→ Short task:
Recast each line of the listing below as an item in a numbered list, skipping blank lines and omitting the pictures.

→ Working data:
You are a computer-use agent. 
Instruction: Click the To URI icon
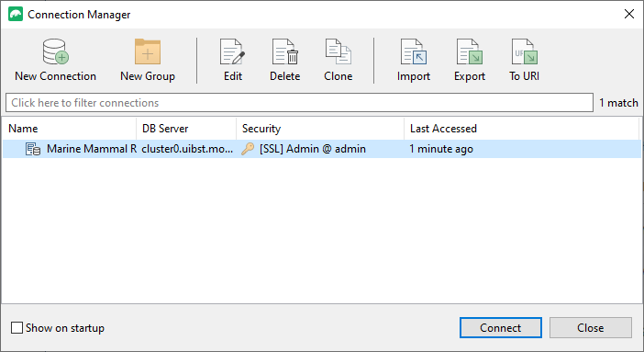524,51
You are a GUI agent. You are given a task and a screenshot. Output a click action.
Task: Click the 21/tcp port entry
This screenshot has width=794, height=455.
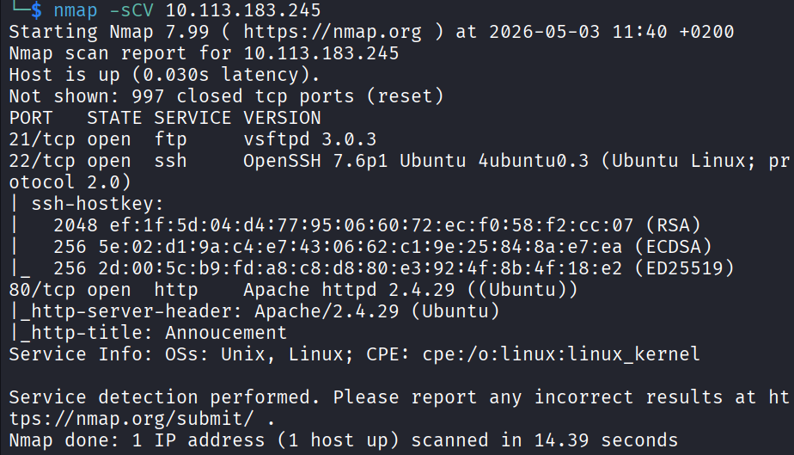coord(42,139)
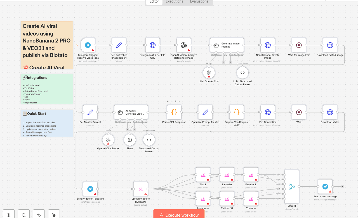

→ Exercise answer:
1. You are a computer-use agent. 
2. Instruction: Click the To URI icon
3. 524,51
4. You are a GUI agent. You are given a task and a screenshot. Output a click action.
5. Task: Click the 21/tcp port entry
6. This screenshot has width=794, height=455.
7. coord(42,139)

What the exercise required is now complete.